**EXERCISE PROMPT**
Convert every line of the records below into a numbered list, leaving out the blank lines.

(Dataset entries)
#####

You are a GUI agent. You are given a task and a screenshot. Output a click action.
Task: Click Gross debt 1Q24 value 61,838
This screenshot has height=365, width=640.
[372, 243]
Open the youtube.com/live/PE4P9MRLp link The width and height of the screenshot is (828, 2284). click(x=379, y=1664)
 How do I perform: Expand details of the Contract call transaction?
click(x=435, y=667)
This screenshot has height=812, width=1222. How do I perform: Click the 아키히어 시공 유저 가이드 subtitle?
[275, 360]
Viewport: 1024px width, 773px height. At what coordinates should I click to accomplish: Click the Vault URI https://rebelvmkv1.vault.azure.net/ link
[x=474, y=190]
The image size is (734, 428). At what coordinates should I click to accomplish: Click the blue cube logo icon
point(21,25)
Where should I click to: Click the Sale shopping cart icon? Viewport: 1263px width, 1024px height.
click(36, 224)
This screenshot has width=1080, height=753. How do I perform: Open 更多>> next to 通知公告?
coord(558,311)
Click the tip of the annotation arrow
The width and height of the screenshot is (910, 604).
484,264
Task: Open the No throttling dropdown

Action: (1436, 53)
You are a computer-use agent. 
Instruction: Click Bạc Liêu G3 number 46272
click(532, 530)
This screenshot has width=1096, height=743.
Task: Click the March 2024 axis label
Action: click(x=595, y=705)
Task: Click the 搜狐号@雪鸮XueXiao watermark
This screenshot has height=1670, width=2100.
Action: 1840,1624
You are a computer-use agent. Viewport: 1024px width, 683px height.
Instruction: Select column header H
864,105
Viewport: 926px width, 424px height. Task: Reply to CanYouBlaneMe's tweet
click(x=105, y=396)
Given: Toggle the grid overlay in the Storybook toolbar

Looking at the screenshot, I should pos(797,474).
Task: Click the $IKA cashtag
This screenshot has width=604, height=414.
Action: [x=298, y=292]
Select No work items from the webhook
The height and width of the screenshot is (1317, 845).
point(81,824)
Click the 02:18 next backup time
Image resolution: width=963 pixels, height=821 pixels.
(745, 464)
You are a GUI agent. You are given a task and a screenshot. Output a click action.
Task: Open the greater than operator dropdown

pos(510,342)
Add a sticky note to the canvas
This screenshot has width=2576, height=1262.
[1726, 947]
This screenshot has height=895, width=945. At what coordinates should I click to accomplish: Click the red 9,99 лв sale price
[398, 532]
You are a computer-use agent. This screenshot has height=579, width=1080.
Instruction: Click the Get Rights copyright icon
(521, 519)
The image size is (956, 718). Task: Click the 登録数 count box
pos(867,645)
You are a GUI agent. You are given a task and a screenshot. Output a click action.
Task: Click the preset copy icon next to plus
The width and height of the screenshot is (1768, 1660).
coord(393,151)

#####

**OUTPUT OF THE EXERCISE**
1. You are a GUI agent. You are given a task and a screenshot. Output a click action.
2. Task: Click Gross debt 1Q24 value 61,838
3. This screenshot has height=365, width=640.
4. [372, 243]
5. Open the youtube.com/live/PE4P9MRLp link The width and height of the screenshot is (828, 2284). click(x=379, y=1664)
6.  How do I perform: Expand details of the Contract call transaction?
7. click(x=435, y=667)
8. This screenshot has height=812, width=1222. How do I perform: Click the 아키히어 시공 유저 가이드 subtitle?
9. [275, 360]
10. Viewport: 1024px width, 773px height. At what coordinates should I click to accomplish: Click the Vault URI https://rebelvmkv1.vault.azure.net/ link
11. [x=474, y=190]
12. The image size is (734, 428). At what coordinates should I click to accomplish: Click the blue cube logo icon
13. point(21,25)
14. Where should I click to: Click the Sale shopping cart icon? Viewport: 1263px width, 1024px height.
15. click(36, 224)
16. This screenshot has width=1080, height=753. How do I perform: Open 更多>> next to 通知公告?
17. coord(558,311)
18. Click the tip of the annotation arrow
19. The width and height of the screenshot is (910, 604).
20. 484,264
21. Task: Open the No throttling dropdown
22. Action: (1436, 53)
23. You are a computer-use agent. 
24. Instruction: Click Bạc Liêu G3 number 46272
25. click(532, 530)
26. This screenshot has width=1096, height=743.
27. Task: Click the March 2024 axis label
28. Action: click(x=595, y=705)
29. Task: Click the 搜狐号@雪鸮XueXiao watermark
30. This screenshot has height=1670, width=2100.
31. Action: 1840,1624
32. You are a computer-use agent. Viewport: 1024px width, 683px height.
33. Instruction: Select column header H
34. 864,105
35. Viewport: 926px width, 424px height. Task: Reply to CanYouBlaneMe's tweet
36. click(x=105, y=396)
37. Given: Toggle the grid overlay in the Storybook toolbar
38. Looking at the screenshot, I should pos(797,474).
39. Task: Click the $IKA cashtag
40. This screenshot has width=604, height=414.
41. Action: [x=298, y=292]
42. Select No work items from the webhook
43. The height and width of the screenshot is (1317, 845).
44. point(81,824)
45. Click the 02:18 next backup time
46. Image resolution: width=963 pixels, height=821 pixels.
47. (745, 464)
48. You are a GUI agent. You are given a task and a screenshot. Output a click action.
49. Task: Open the greater than operator dropdown
50. pos(510,342)
51. Add a sticky note to the canvas
52. This screenshot has width=2576, height=1262.
53. [1726, 947]
54. This screenshot has height=895, width=945. At what coordinates should I click to accomplish: Click the red 9,99 лв sale price
55. [398, 532]
56. You are a computer-use agent. This screenshot has height=579, width=1080.
57. Instruction: Click the Get Rights copyright icon
58. (521, 519)
59. The image size is (956, 718). Task: Click the 登録数 count box
60. pos(867,645)
61. You are a GUI agent. You are given a task and a screenshot. Output a click action.
62. Task: Click the preset copy icon next to plus
63. The width and height of the screenshot is (1768, 1660).
64. coord(393,151)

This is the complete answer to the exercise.